I theorise that maybe because of the geographical hostility of Streatham High Road, businesses think that they have to diversify to the nth degree. This means it has to be a bar, a restaurant, a cafe, a changing room, a gallery, an office, a blacksmiths, a chiropodists. At all times of the day it must don a different mask and be something else. What it sacrifices in identity it, I guess, makes up in broad appeal. In the case of Perfect Blend, its appeal is surely anything but the food.
Perfect Blend has an all day menu in the truest sense. Its breakfast fare, from full English to eggs Florentine, runs from opening to 4PM, alongside its lunch menu. The interior is a mini maze of big, thick pleather armchairs, the sort you see in all chain coffee places, and cubed stools at long communal tables. Straight ahead is a counter with cakes. To the left is a bar with draught beers.
I arrive in the purgatory period between breakfast and lunch (blunch?
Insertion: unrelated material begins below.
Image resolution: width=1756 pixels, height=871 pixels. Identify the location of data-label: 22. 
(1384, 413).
Leakfast? Is there a word for this?) service and dinner, so waited with a beer and some tooth-chipping mixed nuts. I got the ‘St. Reatham’ lager from the local Inkspot Brewery.
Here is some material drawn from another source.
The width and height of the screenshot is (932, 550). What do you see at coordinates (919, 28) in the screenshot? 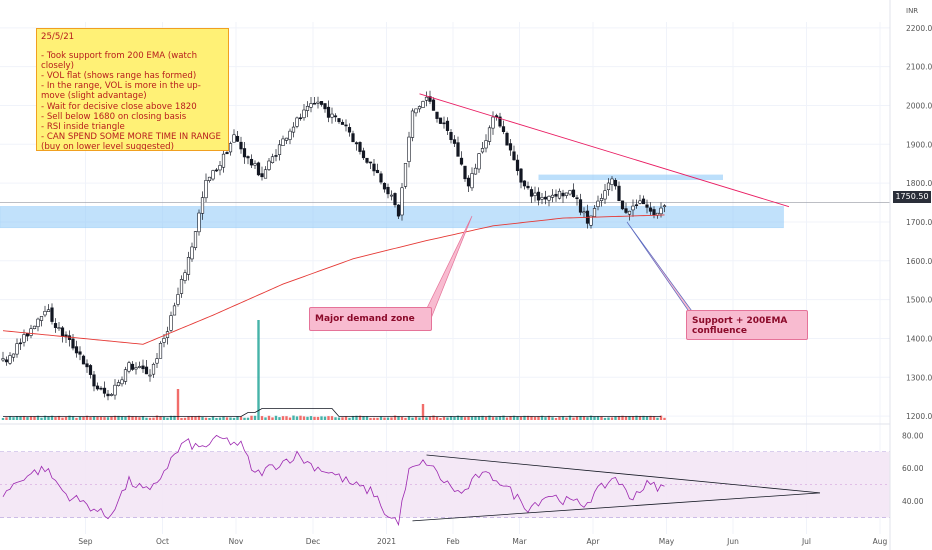
I see `price-tick-label: 2200.00` at bounding box center [919, 28].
Here’s a problem I have with myself: beer, and the extended ale universe, makes me feel like a real peasant. I like to think that, in most other spheres of my life, there exists at least a dribble of refinement of taste. But not with beer. Beer, I like it sugary, tasting like poisons, like a drinkable cigarette. I will plough through a keg of Stella before I’ll ever order even a thimble of Proper Job or Gamma Ray or, god forbid, some beardy fat man dreamcatcher called The Hog’s Piglet or Avalon’s Revenge or whatever. So when I say I don’t like this Inkspot beer, I fully accept that this is most likely a deficiency of mine. I’m a hoppy philistine, an idiot, uncultured. Back to the potato patch with my can of Red Stripe.
There were a slew of strange characters coming in and out of the place as well. One very shifty looking man with a bag-for-life filled with nightmares sat outside chain smoking cigarettes. Another, a large, bear-like man with a gigantic gaping and exposed wound on his knee rallying round for a pound on his Oyster. This has nothing to do with Perfect Blend, but it made the Inkspot go down like a pint of mercury.
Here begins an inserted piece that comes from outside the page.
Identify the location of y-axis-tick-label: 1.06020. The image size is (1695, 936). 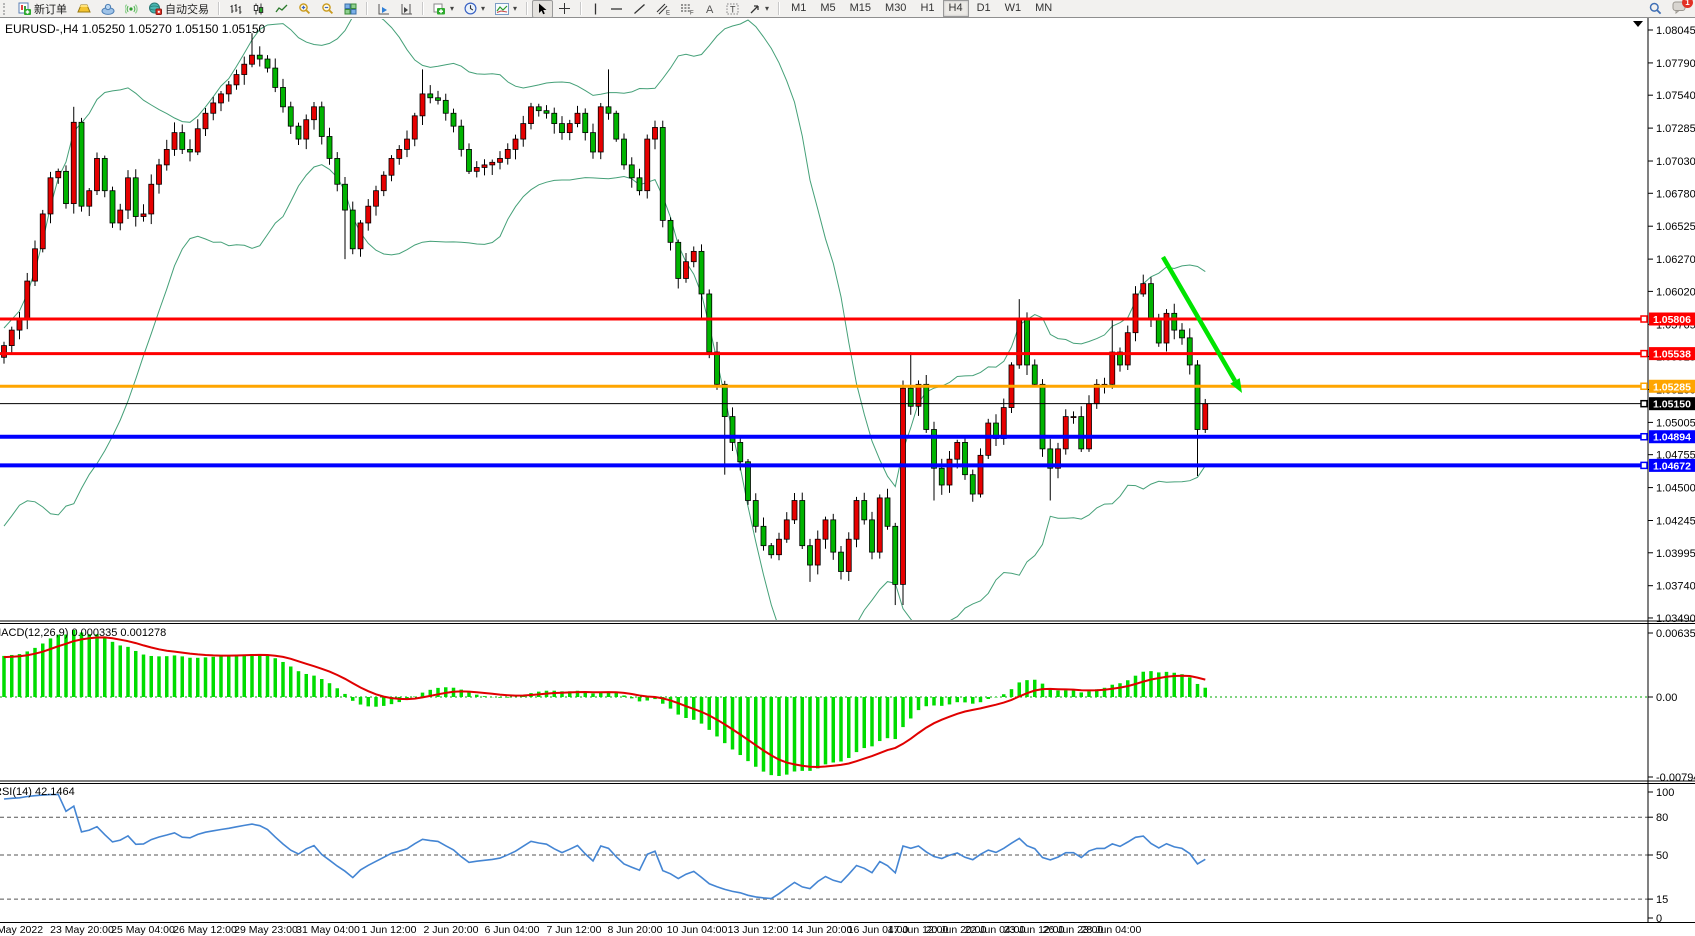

Fate had decided it wasn’t their day, so maybe the food would come to the rescue. Sadly it wasn’t to be. The starter of jerk wings tasted like they had been constructed, seasoned and cooked by a white person – maybe the whitest person ever to have lived, a real indigenous Bri’ish. It was imbued with a fundamental misunderstand of what jerk is. Dry meat, with a salad so vinegary it elicited a face on me like that of a baby gnawing its first lemon slice.
I asked the waitress (both who served me were working their first ever shifts, and they did a top job, asking the right questions and giving the right answers) what she recommends. The 12-hour slow cooked cajun pork tacos catch my eye, but the ‘Perfect Burger’, I’m told, is the flagship dish, so I opt for that and a mixed salad. The salad is the most acceptable part of the whole experience. The burger, from top to bottom, is quite a sad thing. Overcooked dry patty, soggy bun, a strange mayonnaise that tastes like something has gone very wrong at some stage of its creation, and some anaemic fries. It wasn’t totally disgusting, if I was hungry enough I’d have eaten it, but I wouldn’t have been happy about it, not one bit.
This seems to be a problem when your place of business is a juggling act. I don’t doubt that, after 10 years of being open, Perfect Blend do a banging coffee, maybe the cakes are first class, and the beer, to a more refined palate, is something to behold. Maybe the breakfasts are great too – the bacon on the burger was by far the best bit, meaty and salty. Based on what I had, however, perhaps dinner is a spoke they should remove from their wheelhouse.
How much did it set you back? it would be good to keep a running track of prices between the restaurants you visit.
This one was around £27, forgoing the dessert for obvious reasons. Will be sure to include the prices for the next one. Thanks for reading!
Rating the blog though, we’re off on a journey
Ah, will correct. Thanks for reading!
It does a nice coffee, and breakfast is quite good. I’ve always thought that for all the identities it’s playing with, the above average fry up and decent cappuccino is the real staple of Perfect Blend.
Staff are all really nice. Glad you found that too.